CARLOS TORO
El hombre de moda de nuestro fútbol atiende por David Silva. Es canario. Español, pues, aunque no peninsular. Los canarios nos llaman «peninsulares» a los demás españoles. Los canarios son de aquí, pero están allá, lo que les confiere un cierto exotismo derivado de su situación geográfica. Más meridionales que los andaluces, su fútbol se parece más al suramericano que al europeo.
Hablar del «fútbol canario» es aceptar, evocar y definir un estilo fundamentalmente técnico y, con las excepciones que se quiera, entre ellas la de Silva, más bien lento. En la Península hemos tildado de aplatanaos a sus representantes cuando nos han exasperado con su frialdad o su pachorra. Valerón, con su virtuosismo al ralentí, constituiría la representación paradigmática del fútbol canario, una imagen de marca que también se nos ha mostrado en ejemplos exquisitos como los de Tonono y Guedes. El molde insular ha proporcionado asimismo regateadores de fantasía como Luis Molowny y, a causa de la fertilidad de una cantera innata, talentos precoces que, a menudo, se han quedado en la mitad de lo que prometían.

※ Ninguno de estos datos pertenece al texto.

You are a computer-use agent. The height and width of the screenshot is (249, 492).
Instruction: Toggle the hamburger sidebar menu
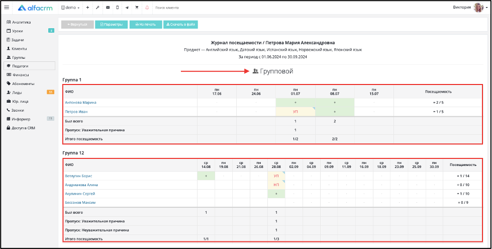[x=7, y=8]
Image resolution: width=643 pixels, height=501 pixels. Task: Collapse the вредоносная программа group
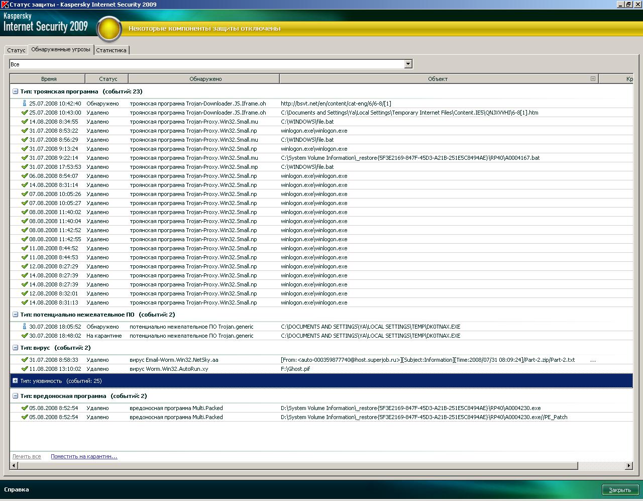coord(16,396)
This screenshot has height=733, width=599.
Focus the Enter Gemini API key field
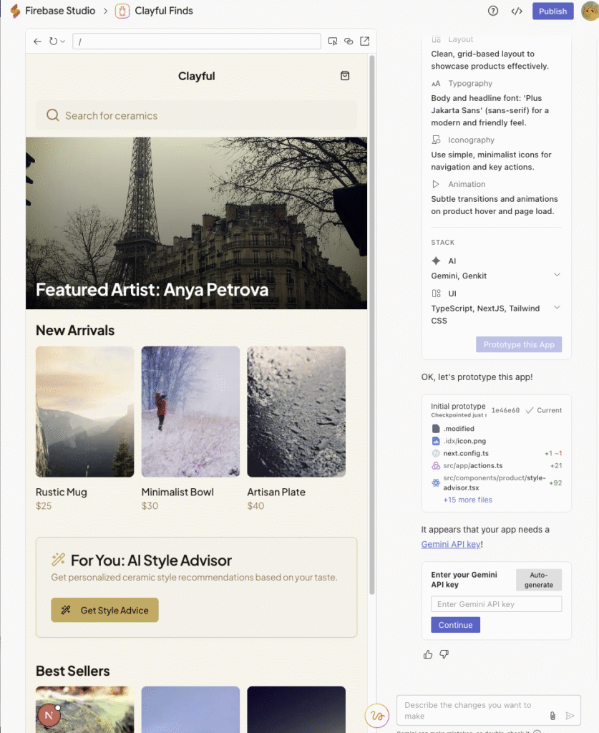[x=496, y=604]
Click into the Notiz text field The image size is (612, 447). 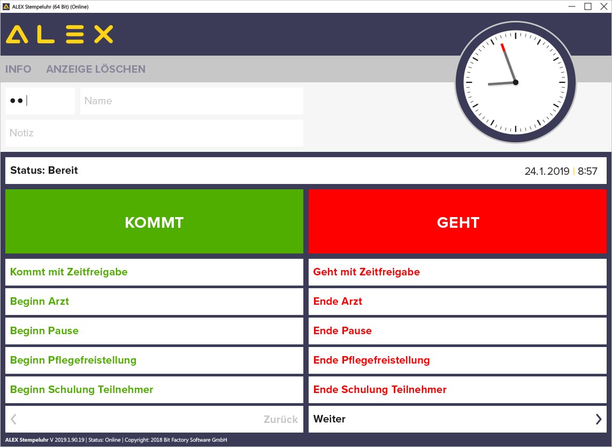pyautogui.click(x=154, y=133)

Hubo otro Silva canario, de nombre Alfonso, que dejó huella en el fútbol nacional. Llegó al Atlético de Madrid en 1946. Permaneció nueve temporadas con los rojiblancos. Considerado el mejor futbolista grancanario de todos los tiempos, hijo predilecto de la ciudad de Las Palmas, ha sido para algún erudito el jugador más técnico que ha conocido nuestro fútbol. Tal vez sea mucho decir, porque no existe una tabla de pesos y medidas al respecto, ni estamos ante una categoría empíricamente demostrable. Pero los viejos aficionados del Metropolitano hablan y no paran de su excelsa calidad y su... desesperante calma. Entrenado el equipo por Helenio Herrera, contribuyó decisivamente a los títulos ligueros de las temporadas 49-50 y 50-51. Su nombre está asociado a la inmortal delantera de seda (Juncosa, Vidal, Silva, Carlsson y Escudero), mito atlético que alcanzó su apoteosis con Ben Barek en lugar de Vidal.
No hace aún dos meses que murió. Cerezo y Gil transmitieron privadamente el pésame a la familia. Pero el club no lo homenajeó en público ni con un brazalete negro ni con un minuto de silencio. Así se escribe a veces la Historia: con tinta invisible.